La última vez que hablé con papi fue unos meses antes de su muerte, la víspera de una de esas inútiles partidas mías que por un muerto u otro terminaban siempre en el regreso. Como tantas otras veces, nos sentamos en el balcón a conversar. Ese balcón (que la Loca llamaba «el volado») lo había adaptado papi como una segunda biblioteca cerrándolo con una vidriera y ahí leía (cuando la mandona de la Loca se lo permitía), y mientras leía, como un vigía desde su torre de vigilancia, vigilaba con el rabillo del ojo el movimiento de la calle y las plantas del antejardín (que por lo demás manteníamos aseguradas por las raíces con unas rejillas subterráneas electrizadas, sistema de nuestra invención), no se las fuera a llevar algún transeúnte ocioso, viviendo como vivíamos en el país de Caco donde se alzan con una casa entera con sus pisos, techos y sanitarios, y son capaces de robarle la barca a Caronte, la cruz a Cristo, y sus medias sucias al ladrón de Bagdad. Ahí, instalados en esa atalaya desde donde dominábamos a Colombia y sus miserias, hablábamos por horas y horas de nuestra pobre patria, de nuestra patria exangüe que se nos estaba yendo entre derramamientos de sangre y de petróleo saqueada por los funcionarios, sobornada por el narcotráfico, dinamitada por la guerrilla, y como si lo anterior fuera poco, asolada por una plaga de poetas que se nos vinieron encima por millones, por trillones, como al Egipto bíblico la plaga de la langosta. Pero la última vez que conversamos me cambió el tema.

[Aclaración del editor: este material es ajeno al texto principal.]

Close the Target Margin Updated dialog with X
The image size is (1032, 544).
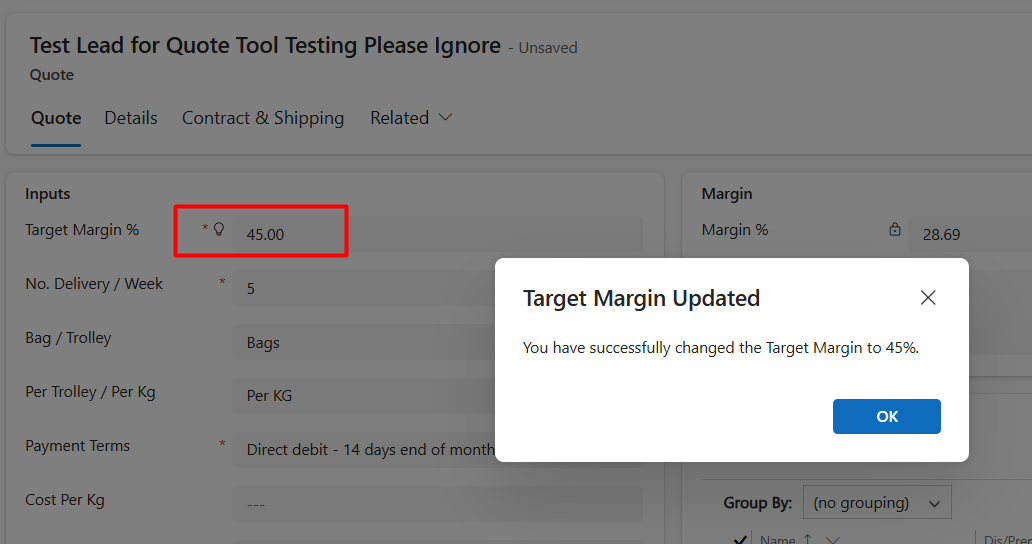(x=928, y=297)
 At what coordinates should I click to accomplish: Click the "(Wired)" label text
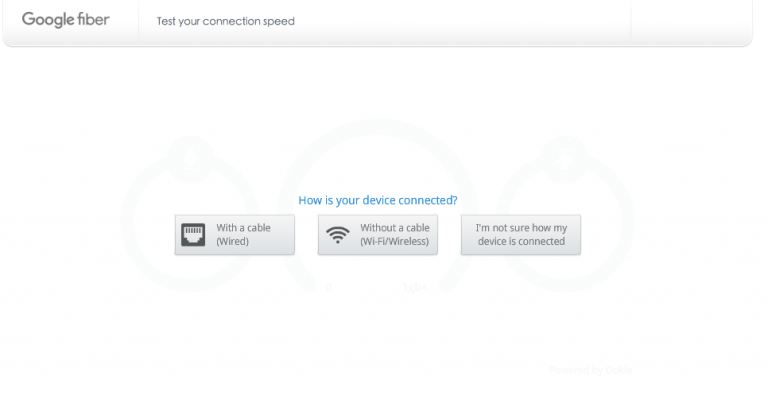pos(232,242)
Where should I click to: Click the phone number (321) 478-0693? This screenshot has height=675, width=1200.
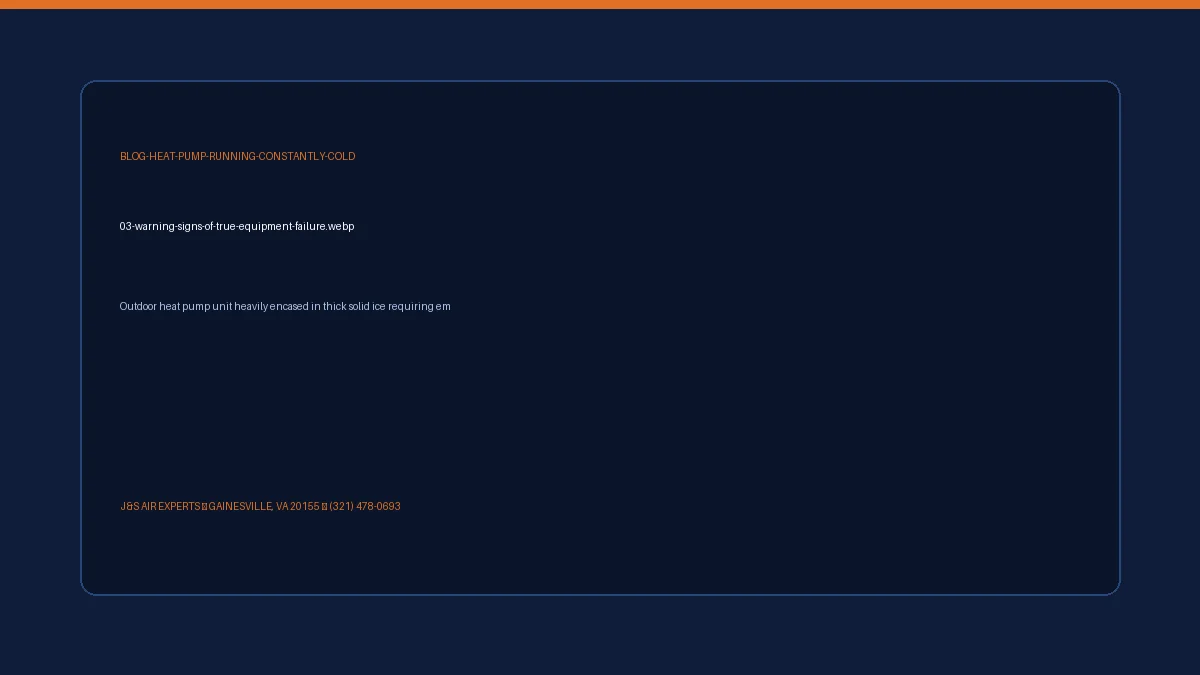click(x=365, y=506)
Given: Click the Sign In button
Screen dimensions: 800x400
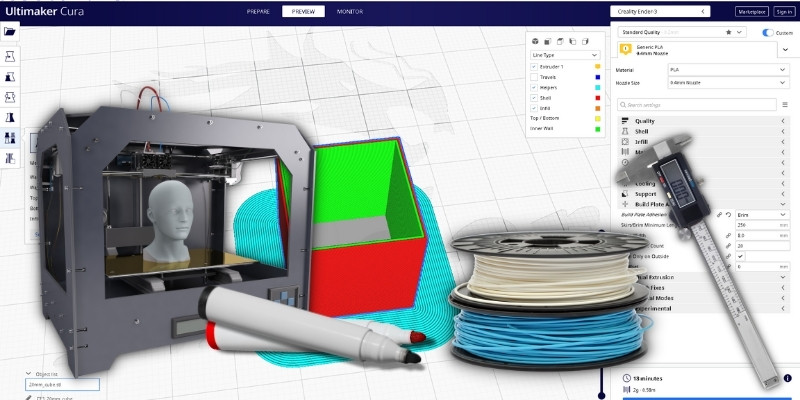Looking at the screenshot, I should click(784, 11).
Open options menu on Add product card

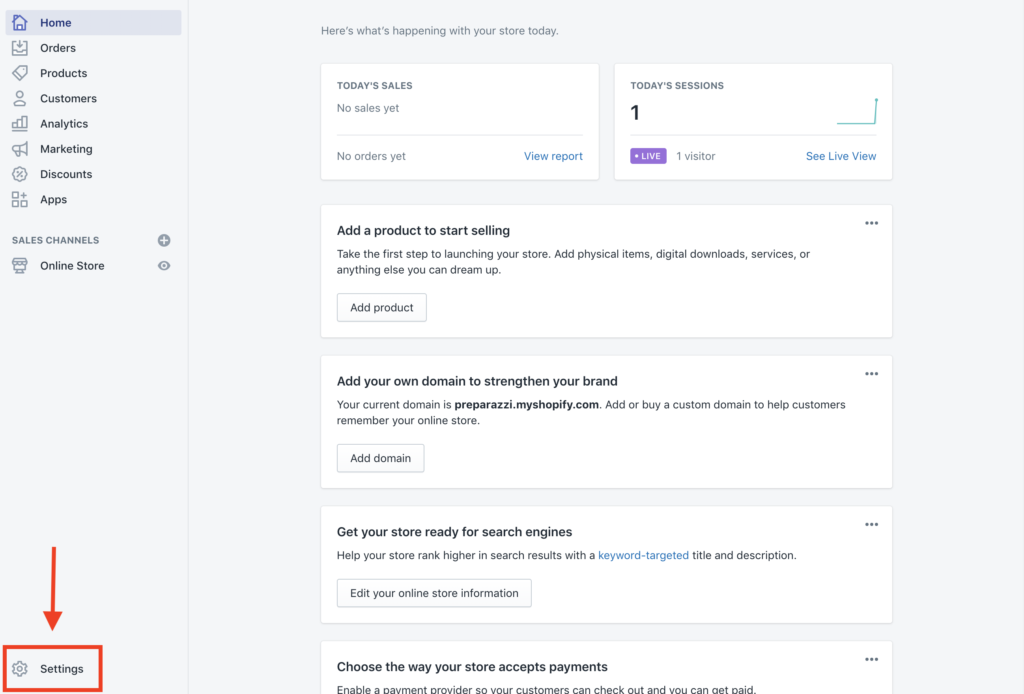pyautogui.click(x=871, y=223)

– ¿Qué habrá después de la muerte, m'hijo? -me preguntó.

– Nada, papi -le contesté-. Uno no es mas que unos recuerdos que se comen los gusanos. Cuando vos te murás seguirás viviendo en mí que te quiero, en mi recuerdo doloroso, y después cuando yo a mi vez me muera, desaparecerás para siempre.

– ¿Y Dios?

– No existe. Y si no, mira en torno, por todas partes el dolor, el horror, el hombre y los animales matándose unos a otros. ¡Qué va a existir ese asqueroso!